• **Data section**
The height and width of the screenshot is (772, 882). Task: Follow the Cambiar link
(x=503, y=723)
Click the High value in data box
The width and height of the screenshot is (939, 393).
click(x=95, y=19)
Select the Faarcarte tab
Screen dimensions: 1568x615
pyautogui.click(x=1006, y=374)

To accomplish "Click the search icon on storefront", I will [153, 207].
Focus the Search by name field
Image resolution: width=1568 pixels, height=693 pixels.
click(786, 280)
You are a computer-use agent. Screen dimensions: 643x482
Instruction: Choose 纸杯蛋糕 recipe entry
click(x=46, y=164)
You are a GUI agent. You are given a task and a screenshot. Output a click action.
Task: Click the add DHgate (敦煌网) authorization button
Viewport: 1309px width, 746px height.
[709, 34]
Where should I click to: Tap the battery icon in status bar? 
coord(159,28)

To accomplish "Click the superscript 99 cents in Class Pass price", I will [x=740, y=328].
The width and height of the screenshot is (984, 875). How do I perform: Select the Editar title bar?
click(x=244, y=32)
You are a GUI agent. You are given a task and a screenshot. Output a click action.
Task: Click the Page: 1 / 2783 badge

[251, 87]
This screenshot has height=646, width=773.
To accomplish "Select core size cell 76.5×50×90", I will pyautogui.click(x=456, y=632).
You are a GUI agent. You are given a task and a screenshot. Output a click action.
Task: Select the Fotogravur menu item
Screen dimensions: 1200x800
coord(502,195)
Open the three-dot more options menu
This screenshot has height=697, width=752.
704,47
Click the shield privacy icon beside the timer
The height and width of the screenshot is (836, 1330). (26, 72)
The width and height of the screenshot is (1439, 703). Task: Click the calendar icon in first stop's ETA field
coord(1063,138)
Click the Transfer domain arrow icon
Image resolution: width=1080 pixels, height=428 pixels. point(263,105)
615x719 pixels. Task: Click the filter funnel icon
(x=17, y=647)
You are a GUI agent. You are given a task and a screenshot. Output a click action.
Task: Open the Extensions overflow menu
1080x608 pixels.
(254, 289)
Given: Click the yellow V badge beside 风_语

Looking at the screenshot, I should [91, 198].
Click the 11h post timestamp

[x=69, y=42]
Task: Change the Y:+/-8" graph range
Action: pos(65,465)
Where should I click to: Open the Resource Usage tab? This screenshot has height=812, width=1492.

• **What the exercise asks**
Line by line, output the data precisely as shown above.

• **Response to the task**
The height and width of the screenshot is (772, 882). Task: Follow the Cambiar link
(x=503, y=723)
Click the High value in data box
The width and height of the screenshot is (939, 393).
click(x=95, y=19)
Select the Faarcarte tab
Screen dimensions: 1568x615
pyautogui.click(x=1006, y=374)

To accomplish "Click the search icon on storefront", I will [153, 207].
Focus the Search by name field
Image resolution: width=1568 pixels, height=693 pixels.
click(786, 280)
You are a computer-use agent. Screen dimensions: 643x482
Instruction: Choose 纸杯蛋糕 recipe entry
click(x=46, y=164)
You are a GUI agent. You are given a task and a screenshot. Output a click action.
Task: Click the add DHgate (敦煌网) authorization button
Viewport: 1309px width, 746px height.
[709, 34]
Where should I click to: Tap the battery icon in status bar? 
coord(159,28)

To accomplish "Click the superscript 99 cents in Class Pass price", I will [x=740, y=328].
The width and height of the screenshot is (984, 875). How do I perform: Select the Editar title bar?
click(x=244, y=32)
You are a GUI agent. You are given a task and a screenshot. Output a click action.
Task: Click the Page: 1 / 2783 badge

[251, 87]
This screenshot has height=646, width=773.
To accomplish "Select core size cell 76.5×50×90", I will pyautogui.click(x=456, y=632).
You are a GUI agent. You are given a task and a screenshot. Output a click action.
Task: Select the Fotogravur menu item
Screen dimensions: 1200x800
coord(502,195)
Open the three-dot more options menu
This screenshot has height=697, width=752.
704,47
Click the shield privacy icon beside the timer
The height and width of the screenshot is (836, 1330). (26, 72)
The width and height of the screenshot is (1439, 703). Task: Click the calendar icon in first stop's ETA field
coord(1063,138)
Click the Transfer domain arrow icon
Image resolution: width=1080 pixels, height=428 pixels. point(263,105)
615x719 pixels. Task: Click the filter funnel icon
(x=17, y=647)
You are a GUI agent. You are given a task and a screenshot. Output a click action.
Task: Open the Extensions overflow menu
1080x608 pixels.
(254, 289)
Given: Click the yellow V badge beside 风_语

Looking at the screenshot, I should [91, 198].
Click the 11h post timestamp

[x=69, y=42]
Task: Change the Y:+/-8" graph range
Action: pos(65,465)
Where should I click to: Open the Resource Usage tab? This screenshot has height=812, width=1492.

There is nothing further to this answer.